Completa quanto segue -
**A)** Rispondi alle seguenti domande sul brano su Petra e il Wadi Rum, una per riga:
(i) Quanto durò l'escursione in jeep nel Wadi Rum?
(ii) In quale città era stata prenotata una stanza d'albergo per le due notti successive?
(iii) Quale fu l'unico rammarico durante il tragitto verso la capitale?
**B)** Modifica il brano su Petra e il Wadi Rum riscrivendo il tratto da "Set di numerosi" fino a "può non visitarlo?", con "Valle della Luna" sostituito da "Valle Rossa".
┌─ Brano dell'esercizio
La discesa fu poi decisamente più rapida, quella vista ci aveva ricaricato le energie!

Avevamo infine deciso di dare l’ultimo saluto alla città la sera, rientrando per una terza e ultima volta a vedere la facciata del Tesoro illuminata dalle candele e da alcuni giochi di luce, insieme alla presenza di uno spettacolo musicale.

Mi capitò anche una piacevolissima compagnia femminile: una dolcissima cagnolona randagia che si aggirava tra turisti intenti a ascoltare la melodia decise che io ero la persona designata per farle delle coccole mentre, insieme, sentivamo la musica.

Un extra molto piacevole, in quella che già di per sé era stata un’esperienza unica capace di trasportarmi per alcuni minuti in un mondo senza tempo.

Rientrato in albergo solo una cosa riuscivo a pensare: Petra è magica.

La giornata seguente sapevamo che sarebbe stata molto impegnativa, perché avevamo due mete in mente, non esattamente vicine tra loro: il Wadi Rum e Amman, dove avevamo prenotato una stanza in un hotel per le due notti successive.

Non è nostro stile organizzare le cose da casa, ci piace lasciarci ispirare dal momento e dalle persone incontrate.

Quindi, chiacchierando con il direttore dell’hotel, e avendo spiegato la nostra volontà di visitare il deserto prima di arrivare nella capitale, cercavamo un uomo fidato che ci portasse prima lì e poi si facesse in macchina le diverse ore necessarie per raggiungere Amman.

Detto, fatto!

Aveva l’uomo di fiducia per noi.

In poco più di un’ora e mezza eravamo arrivati in una delle stazioni di ingresso al deserto, dove il nostro autista, tenendo i nostri bagagli e assicurandoci che sarebbe rimasto lì ad aspettarci, ci presentò chi materialmente su una jeep ci avrebbe portato a fare un’escursione di tre ore nel Wadi Rum.

So che potrebbe suonarvi rischioso, ma fidatevi. È più normale di quel che sembra. Bisogna avere un po’ di fiducia nella gente del posto.

Durante la nostra escursione un momento di dubbio, però, l’abbiamo avuto anche noi. E qui infatti c’è stato il terzo e ultimo video – testamento del viaggio.

Il Wadi Rum era per noi una meta imprescindibile:

Set di numerosi film internazionali, il deserto detto anche “Valle della Luna” fu descritto da Lawrence d’Arabia come “vasto, echeggiante e simile a una divinità”.

Come si può non visitarlo?

Abitato ancora da numerose tribù beduine, il suo alternarsi di roccia arenaria e sabbia dal colore arancio acceso, incastonato nel cielo azzurro, era uno spettacolo davvero inimitabile.

Dopo aver bevuto un tè in una tenda con un beduino amico della nostra guida e aver visto nel Canyon anche delle iscrizioni rupestri ben conservate era il momento di ricongiungerci con la persona che ci avrebbe portato fino ad Amman.

Il nostro unico rammarico è stato non avere il tempo lungo il tragitto verso la capitale per fare un bagno nel mar Morto.

Bisognerà quindi tornare!
└─
┌─ Materiale di riferimento
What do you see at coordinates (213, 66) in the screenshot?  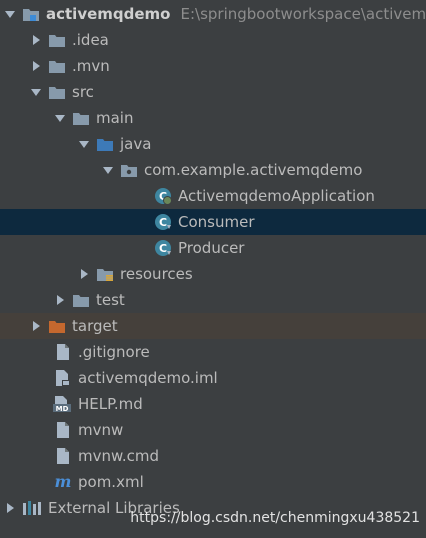 I see `tree-row-mvn: .mvn` at bounding box center [213, 66]. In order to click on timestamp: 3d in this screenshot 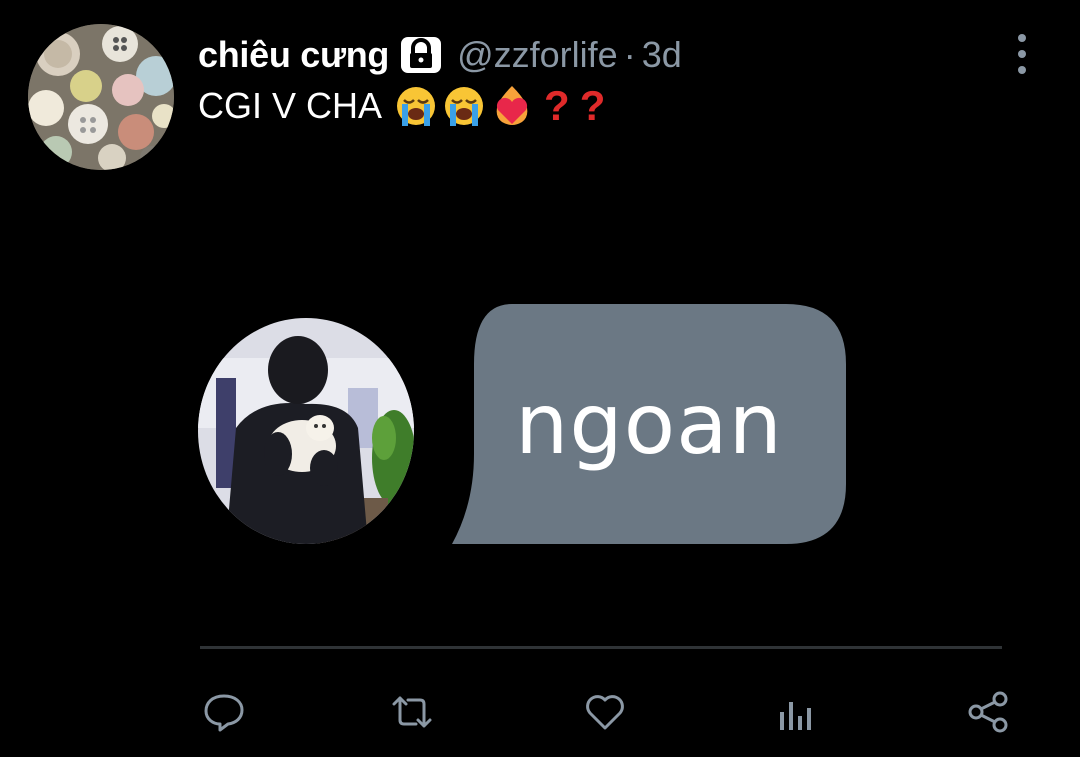, I will do `click(662, 55)`.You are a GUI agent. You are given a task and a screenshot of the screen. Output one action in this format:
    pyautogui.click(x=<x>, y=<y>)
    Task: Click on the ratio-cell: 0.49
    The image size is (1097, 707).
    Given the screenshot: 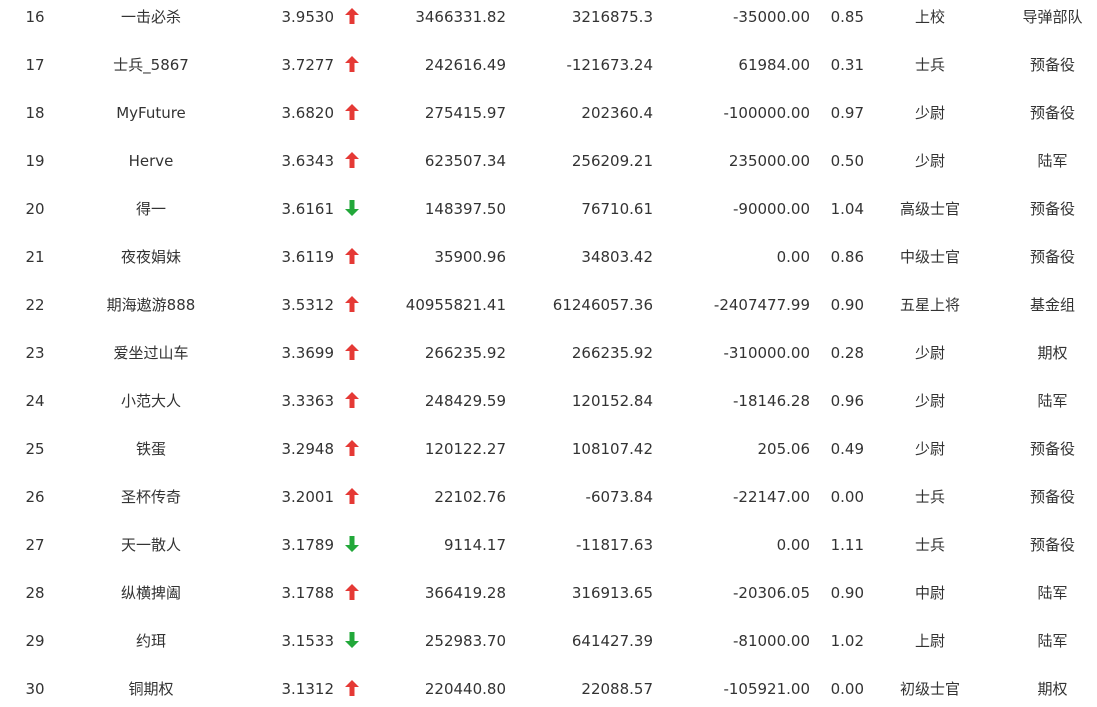 What is the action you would take?
    pyautogui.click(x=847, y=449)
    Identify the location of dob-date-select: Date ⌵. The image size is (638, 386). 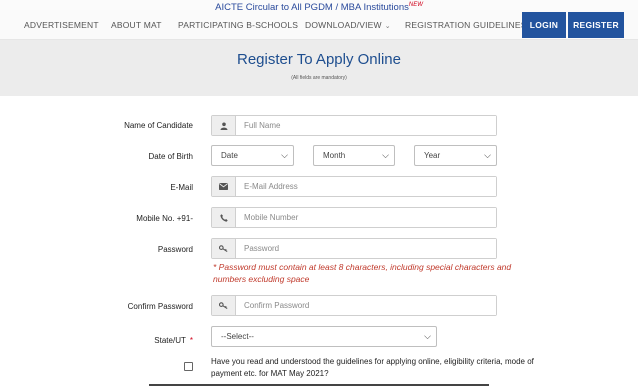
(252, 156).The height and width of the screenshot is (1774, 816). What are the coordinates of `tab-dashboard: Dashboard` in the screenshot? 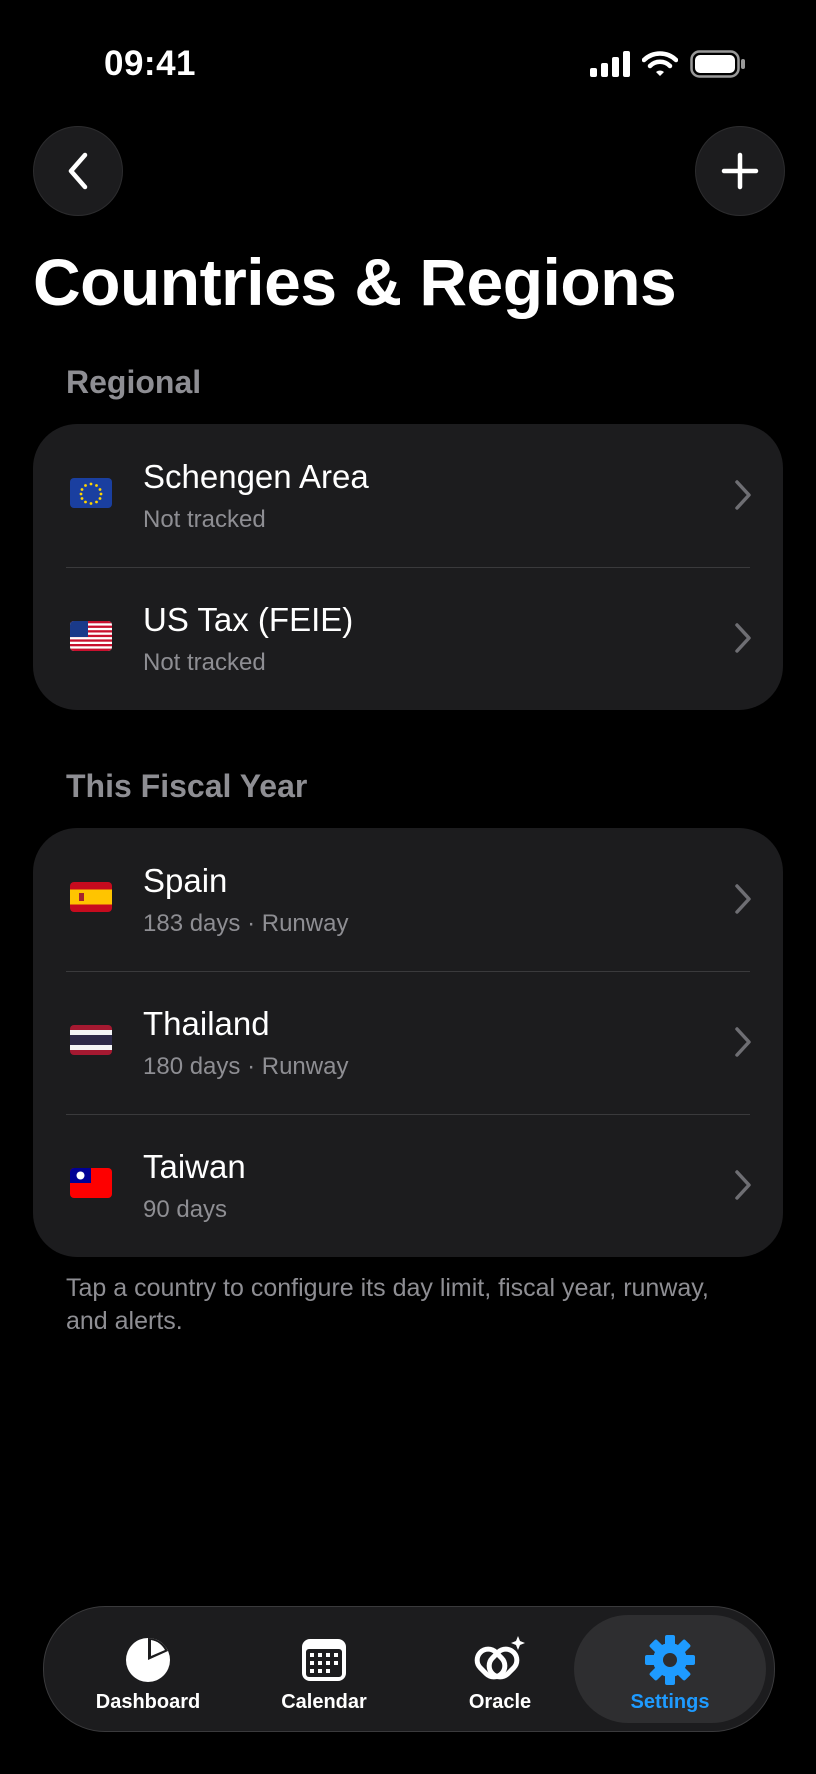 It's located at (148, 1669).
└─
Risposte per compito -
**A)**
(i) Tre ore.
(ii) Amman.
(iii) Non avere avuto il tempo di fare un bagno nel mar Morto.

**B)**
Set di numerosi film internazionali, il deserto detto anche “Valle Rossa” fu descritto da Lawrence d’Arabia come “vasto, echeggiante e simile a una divinità”.

Come si può non visitarlo?